Physical therapy with appropriate stretching programs is important during rehabilitation after the development of an upper motor neuron lesion and in subsequent management of the patient. The aim is to prevent joint and muscle contractures and perhaps to modulate spasticity.

Medication management is important also, but treatment may increase functional disability when increased extensor tone is providing additional support for patients with weak legs. Dantrolene weakens muscle contraction by interfering with the role of calcium. It is best avoided in patients with poor respiratory function or severe myocardial disease. Treatment is begun with 25 mg once daily, increased by 25 mg every 3 days, depending on tolerance, to a maximum of 100 mg four times daily. Side effects include diarrhea, nausea, weakness, hepatic dysfunction (that may rarely be fatal, especially in women older than 35), drowsiness, light-headedness, and hallucinations.
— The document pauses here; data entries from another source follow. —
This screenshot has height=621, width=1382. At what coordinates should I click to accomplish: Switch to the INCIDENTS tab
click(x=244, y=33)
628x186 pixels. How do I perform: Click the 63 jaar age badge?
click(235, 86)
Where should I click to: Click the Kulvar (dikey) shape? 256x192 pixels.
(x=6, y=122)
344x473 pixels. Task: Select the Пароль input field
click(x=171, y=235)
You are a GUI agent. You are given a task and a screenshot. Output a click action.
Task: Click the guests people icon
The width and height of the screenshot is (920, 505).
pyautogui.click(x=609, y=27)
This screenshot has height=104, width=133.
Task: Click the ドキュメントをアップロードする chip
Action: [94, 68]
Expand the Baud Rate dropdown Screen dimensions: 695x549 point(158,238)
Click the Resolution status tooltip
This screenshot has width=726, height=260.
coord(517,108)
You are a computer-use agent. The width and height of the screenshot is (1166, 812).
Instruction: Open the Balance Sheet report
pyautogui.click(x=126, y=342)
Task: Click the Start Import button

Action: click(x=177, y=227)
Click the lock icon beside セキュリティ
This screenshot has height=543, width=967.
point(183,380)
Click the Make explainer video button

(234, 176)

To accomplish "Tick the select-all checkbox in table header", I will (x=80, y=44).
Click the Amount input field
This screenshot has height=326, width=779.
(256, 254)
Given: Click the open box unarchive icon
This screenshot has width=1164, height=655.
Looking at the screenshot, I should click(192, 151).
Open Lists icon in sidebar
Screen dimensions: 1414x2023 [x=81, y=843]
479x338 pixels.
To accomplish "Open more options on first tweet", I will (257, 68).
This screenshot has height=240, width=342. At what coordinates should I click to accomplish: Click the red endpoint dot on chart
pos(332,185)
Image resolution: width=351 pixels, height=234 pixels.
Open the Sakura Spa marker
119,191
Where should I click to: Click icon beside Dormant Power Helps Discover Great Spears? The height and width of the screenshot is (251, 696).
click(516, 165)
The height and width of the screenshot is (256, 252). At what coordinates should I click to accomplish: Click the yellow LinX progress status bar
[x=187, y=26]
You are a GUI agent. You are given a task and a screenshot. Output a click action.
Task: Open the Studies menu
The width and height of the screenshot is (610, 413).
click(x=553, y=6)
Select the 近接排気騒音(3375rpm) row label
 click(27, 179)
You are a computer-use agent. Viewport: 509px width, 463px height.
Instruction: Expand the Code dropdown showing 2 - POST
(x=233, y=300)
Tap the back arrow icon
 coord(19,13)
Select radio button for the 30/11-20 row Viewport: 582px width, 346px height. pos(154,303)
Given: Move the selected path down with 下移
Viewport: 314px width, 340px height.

Baclofen is an effective medication for treating spasticity of spinal origin and painful flexor (or extensor) spasms. The maximum recommended daily oral dose is 80 mg; treatment is started with a dose of 5 or 10 mg twice daily orally and then built up gradually. Side effects include gastrointestinal disturbances, lassitude, fatigue, sedation, unsteadiness, confusion, and hallucinations. Diazepam may modify spasticity by its action on spinal interneurons and perhaps also by influencing supraspinal centers, but effective doses often cause intolerable drowsiness and vary with different patients. Tizanidine, a centrally acting alpha-2-adrenergic agonist, is as effective as these other agents and is probably better tolerated. The daily dose is built up gradually, usually to 8 mg taken three times daily. Side effects include sedation, lassitude, hypotension, and dryness of the mouth. Cannabinoids are also effective in reducing spasticity, but are associated with side effects, including dizziness, drowsiness, and fatigue.

Intramuscular injection of botulinum toxin has been used to relax targeted muscles.

In patients with severe spasticity that is unresponsive to other therapies and is associated with marked disability, intrathecal injection of phenol or alcohol may be helpful. Surgical options include implantation of an intrathecal baclofen pump, rhizotomy, or neurectomy. Severe contractures may be treated by surgical tendon release.

Spasticity may be exacerbated by decubitus ulcers, urinary or other infections, and nociceptive stimuli.